Given problem => Can you copy out the items below word for word, starting with the line that contains "Switch to the Monitor" and going on through the line that contains "Action: pyautogui.click(x=1047, y=264)"?

Lines of data
────────────────────────────────────────
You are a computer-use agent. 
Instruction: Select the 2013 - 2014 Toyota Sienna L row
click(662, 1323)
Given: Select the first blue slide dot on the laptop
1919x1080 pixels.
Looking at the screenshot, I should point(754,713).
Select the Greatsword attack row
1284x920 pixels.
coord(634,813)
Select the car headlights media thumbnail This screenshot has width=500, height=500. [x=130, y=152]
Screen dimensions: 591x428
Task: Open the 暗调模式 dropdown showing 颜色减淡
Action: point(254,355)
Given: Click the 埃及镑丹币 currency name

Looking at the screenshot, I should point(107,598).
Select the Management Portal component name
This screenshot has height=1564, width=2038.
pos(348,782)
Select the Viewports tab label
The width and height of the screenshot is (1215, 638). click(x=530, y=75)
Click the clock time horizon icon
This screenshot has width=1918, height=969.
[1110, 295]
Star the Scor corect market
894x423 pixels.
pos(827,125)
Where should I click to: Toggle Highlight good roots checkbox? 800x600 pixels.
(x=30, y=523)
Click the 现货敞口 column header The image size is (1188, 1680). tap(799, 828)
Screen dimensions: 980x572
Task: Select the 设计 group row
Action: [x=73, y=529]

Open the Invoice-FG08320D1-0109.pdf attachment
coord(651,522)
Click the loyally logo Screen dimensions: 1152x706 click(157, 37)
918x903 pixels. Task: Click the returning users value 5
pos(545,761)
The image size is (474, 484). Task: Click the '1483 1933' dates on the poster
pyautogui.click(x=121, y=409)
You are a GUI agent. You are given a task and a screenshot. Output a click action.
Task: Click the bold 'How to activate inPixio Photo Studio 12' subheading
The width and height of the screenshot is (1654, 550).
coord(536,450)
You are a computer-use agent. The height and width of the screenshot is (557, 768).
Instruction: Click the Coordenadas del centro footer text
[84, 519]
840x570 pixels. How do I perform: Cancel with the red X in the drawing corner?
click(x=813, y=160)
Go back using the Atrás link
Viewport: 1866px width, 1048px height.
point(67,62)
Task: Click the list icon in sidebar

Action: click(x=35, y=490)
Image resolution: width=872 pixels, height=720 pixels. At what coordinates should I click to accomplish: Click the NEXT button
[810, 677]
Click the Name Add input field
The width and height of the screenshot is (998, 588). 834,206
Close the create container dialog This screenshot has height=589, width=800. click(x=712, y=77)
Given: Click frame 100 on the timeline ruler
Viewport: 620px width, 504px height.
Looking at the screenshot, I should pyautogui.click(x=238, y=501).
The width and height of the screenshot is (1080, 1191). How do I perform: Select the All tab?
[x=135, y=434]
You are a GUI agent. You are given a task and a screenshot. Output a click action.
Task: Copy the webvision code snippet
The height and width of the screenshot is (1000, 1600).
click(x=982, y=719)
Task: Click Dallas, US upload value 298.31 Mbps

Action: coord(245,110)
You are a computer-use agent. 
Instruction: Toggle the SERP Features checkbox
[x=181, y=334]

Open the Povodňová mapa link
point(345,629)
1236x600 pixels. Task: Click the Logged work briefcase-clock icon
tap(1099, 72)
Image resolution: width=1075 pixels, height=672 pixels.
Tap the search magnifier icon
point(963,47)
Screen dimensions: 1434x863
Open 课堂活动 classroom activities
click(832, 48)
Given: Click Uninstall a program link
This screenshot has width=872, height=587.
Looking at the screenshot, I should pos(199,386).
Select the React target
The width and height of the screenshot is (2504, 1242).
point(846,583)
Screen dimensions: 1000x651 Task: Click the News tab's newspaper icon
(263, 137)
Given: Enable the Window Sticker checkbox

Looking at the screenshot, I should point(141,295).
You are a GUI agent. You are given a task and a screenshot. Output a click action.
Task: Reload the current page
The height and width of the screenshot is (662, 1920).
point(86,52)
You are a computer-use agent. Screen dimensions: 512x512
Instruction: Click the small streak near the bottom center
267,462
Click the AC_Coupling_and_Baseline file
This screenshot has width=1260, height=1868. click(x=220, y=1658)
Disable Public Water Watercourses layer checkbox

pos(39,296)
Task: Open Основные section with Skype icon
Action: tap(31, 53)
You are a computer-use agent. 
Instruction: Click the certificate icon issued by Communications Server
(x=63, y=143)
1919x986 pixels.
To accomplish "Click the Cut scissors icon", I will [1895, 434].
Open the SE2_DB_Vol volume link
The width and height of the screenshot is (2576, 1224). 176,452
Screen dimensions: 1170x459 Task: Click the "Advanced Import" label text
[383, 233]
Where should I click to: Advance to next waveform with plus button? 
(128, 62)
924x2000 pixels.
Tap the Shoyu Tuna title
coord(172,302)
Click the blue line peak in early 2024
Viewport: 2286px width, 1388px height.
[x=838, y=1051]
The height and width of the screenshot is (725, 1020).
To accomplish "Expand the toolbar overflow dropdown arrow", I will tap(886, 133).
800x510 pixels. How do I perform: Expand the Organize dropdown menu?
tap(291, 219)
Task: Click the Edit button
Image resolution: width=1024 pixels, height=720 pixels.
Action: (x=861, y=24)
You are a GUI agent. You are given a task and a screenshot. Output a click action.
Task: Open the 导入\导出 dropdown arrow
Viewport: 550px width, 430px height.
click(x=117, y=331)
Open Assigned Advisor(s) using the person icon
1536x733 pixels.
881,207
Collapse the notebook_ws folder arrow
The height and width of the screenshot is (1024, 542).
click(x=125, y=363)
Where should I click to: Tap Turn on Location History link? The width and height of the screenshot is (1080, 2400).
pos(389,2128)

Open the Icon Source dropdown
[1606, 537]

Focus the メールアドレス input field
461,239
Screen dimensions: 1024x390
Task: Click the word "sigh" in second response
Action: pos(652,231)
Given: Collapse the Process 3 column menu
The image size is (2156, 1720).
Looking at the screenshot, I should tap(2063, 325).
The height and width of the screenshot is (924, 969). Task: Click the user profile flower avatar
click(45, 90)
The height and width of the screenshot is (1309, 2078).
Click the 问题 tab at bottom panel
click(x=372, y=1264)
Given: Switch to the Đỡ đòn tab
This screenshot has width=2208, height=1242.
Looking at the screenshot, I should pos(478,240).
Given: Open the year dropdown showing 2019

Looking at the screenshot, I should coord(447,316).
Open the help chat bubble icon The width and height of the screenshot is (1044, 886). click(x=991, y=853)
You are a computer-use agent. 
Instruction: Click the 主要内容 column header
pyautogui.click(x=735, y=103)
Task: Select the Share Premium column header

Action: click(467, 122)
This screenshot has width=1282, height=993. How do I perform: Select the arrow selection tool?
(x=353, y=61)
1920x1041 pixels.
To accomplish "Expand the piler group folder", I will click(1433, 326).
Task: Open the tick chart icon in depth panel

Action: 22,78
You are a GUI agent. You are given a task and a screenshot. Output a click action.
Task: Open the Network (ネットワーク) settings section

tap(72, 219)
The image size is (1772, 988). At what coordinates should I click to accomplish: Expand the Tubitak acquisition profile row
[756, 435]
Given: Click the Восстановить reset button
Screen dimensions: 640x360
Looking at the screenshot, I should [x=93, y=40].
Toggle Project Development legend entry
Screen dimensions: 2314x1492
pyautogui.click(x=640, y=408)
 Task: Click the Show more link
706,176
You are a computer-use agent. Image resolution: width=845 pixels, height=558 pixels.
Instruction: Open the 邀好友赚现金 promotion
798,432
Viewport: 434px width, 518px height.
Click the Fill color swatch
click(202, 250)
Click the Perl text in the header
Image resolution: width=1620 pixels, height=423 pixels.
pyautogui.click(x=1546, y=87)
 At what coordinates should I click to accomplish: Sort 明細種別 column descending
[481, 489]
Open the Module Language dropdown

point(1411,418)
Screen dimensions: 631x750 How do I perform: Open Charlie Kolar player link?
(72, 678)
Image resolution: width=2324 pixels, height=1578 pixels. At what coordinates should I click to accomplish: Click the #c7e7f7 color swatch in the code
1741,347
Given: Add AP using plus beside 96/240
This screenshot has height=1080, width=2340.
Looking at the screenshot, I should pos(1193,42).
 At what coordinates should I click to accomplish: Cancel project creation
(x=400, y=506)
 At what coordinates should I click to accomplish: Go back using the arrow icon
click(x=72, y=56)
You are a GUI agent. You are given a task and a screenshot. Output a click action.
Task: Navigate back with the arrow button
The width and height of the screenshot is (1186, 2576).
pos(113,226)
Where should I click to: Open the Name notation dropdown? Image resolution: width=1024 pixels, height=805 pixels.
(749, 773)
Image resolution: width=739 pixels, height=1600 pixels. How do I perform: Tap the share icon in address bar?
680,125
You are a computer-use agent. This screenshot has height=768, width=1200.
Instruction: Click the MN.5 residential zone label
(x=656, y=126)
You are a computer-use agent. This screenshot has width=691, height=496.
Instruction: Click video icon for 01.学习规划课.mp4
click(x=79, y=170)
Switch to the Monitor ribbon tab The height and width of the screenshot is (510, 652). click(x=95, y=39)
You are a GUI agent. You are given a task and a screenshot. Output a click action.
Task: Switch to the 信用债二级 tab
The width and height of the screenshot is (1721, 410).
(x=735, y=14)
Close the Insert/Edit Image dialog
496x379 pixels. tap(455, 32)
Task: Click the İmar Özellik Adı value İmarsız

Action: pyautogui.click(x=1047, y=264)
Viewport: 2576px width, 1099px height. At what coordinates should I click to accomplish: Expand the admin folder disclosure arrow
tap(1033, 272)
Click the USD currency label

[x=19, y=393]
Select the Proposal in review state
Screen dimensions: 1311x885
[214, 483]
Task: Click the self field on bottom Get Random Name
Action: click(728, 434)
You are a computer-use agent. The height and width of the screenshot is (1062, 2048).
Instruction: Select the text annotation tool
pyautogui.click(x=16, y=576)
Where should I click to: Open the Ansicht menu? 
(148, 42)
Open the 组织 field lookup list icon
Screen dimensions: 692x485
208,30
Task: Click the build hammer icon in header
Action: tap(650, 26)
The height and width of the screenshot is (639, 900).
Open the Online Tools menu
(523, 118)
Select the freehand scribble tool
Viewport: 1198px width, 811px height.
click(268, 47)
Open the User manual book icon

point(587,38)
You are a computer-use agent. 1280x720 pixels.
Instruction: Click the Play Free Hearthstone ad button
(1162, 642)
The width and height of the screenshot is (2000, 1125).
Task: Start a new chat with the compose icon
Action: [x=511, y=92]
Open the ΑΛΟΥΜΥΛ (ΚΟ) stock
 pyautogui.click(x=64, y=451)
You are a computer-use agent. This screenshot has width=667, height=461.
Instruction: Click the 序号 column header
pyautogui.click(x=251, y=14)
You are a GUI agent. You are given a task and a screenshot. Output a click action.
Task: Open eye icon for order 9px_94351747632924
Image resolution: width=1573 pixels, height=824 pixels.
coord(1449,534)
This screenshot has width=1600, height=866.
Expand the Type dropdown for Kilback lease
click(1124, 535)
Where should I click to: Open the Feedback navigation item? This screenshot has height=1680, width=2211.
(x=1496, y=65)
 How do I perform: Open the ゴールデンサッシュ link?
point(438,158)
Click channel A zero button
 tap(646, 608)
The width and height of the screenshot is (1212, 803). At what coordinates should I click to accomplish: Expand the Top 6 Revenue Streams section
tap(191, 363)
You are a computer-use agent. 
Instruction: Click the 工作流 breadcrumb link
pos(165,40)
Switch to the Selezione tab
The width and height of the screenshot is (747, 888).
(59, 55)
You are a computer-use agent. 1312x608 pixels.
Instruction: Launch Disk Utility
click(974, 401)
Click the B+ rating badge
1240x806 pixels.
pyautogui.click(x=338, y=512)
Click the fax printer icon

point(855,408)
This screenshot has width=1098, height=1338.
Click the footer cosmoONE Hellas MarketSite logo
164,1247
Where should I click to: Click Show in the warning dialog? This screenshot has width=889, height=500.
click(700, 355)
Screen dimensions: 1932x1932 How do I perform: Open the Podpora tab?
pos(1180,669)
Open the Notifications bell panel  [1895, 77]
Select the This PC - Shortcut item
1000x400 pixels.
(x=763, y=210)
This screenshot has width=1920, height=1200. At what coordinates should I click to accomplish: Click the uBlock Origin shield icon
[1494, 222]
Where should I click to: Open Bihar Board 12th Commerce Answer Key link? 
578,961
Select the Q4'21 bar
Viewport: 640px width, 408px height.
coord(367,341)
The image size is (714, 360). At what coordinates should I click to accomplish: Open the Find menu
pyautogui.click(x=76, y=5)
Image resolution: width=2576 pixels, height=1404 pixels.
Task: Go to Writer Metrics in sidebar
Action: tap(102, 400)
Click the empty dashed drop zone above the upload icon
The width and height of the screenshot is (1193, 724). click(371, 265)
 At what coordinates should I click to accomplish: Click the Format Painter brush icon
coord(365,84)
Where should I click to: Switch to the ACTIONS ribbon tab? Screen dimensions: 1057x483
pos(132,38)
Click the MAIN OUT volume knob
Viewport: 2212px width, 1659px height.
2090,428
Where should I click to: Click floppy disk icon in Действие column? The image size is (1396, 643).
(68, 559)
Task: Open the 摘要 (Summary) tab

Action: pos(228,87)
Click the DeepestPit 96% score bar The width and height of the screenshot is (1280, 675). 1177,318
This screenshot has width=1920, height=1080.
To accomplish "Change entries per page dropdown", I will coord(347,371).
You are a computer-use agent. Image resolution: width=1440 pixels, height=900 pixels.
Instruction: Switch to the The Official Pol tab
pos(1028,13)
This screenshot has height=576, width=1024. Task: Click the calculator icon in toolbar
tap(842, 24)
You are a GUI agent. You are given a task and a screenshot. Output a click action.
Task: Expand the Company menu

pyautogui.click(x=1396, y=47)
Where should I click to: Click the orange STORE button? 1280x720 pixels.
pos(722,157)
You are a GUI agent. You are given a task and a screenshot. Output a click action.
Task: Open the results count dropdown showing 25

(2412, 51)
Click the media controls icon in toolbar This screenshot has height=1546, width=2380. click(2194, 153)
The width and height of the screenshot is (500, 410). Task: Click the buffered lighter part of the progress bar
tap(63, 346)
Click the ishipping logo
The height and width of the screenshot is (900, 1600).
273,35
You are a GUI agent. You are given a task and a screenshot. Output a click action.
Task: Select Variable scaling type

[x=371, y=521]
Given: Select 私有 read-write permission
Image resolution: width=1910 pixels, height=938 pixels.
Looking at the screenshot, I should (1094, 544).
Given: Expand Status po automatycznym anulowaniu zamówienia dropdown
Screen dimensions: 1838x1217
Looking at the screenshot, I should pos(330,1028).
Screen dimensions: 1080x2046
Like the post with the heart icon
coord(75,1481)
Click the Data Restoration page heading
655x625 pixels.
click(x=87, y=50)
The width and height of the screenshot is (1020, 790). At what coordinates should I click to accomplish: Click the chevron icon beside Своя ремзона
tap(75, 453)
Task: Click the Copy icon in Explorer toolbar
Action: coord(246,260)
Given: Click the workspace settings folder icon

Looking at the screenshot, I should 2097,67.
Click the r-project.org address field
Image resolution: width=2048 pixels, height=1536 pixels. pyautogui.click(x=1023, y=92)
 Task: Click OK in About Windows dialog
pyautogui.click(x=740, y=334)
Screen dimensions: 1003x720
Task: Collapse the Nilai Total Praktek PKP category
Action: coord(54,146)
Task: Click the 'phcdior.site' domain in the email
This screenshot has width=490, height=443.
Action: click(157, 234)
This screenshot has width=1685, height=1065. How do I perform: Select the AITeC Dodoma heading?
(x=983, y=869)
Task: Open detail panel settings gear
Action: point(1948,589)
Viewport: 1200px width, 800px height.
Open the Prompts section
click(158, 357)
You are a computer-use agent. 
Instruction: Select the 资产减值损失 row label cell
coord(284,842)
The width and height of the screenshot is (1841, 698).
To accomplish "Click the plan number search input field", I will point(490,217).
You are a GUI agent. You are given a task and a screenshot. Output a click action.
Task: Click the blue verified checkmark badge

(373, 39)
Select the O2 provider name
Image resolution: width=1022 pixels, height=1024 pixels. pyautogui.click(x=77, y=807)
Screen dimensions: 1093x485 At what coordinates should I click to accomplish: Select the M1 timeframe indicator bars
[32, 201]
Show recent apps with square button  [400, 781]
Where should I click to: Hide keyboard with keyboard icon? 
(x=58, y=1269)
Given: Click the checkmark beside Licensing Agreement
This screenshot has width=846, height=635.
────────────────────────────────────────
Answer below =>
Switch to the Monitor ribbon tab The height and width of the screenshot is (510, 652). click(x=95, y=39)
You are a GUI agent. You are given a task and a screenshot. Output a click action.
Task: Switch to the 信用债二级 tab
The width and height of the screenshot is (1721, 410).
(x=735, y=14)
Close the Insert/Edit Image dialog
496x379 pixels. tap(455, 32)
Task: Click the İmar Özellik Adı value İmarsız

Action: pyautogui.click(x=1047, y=264)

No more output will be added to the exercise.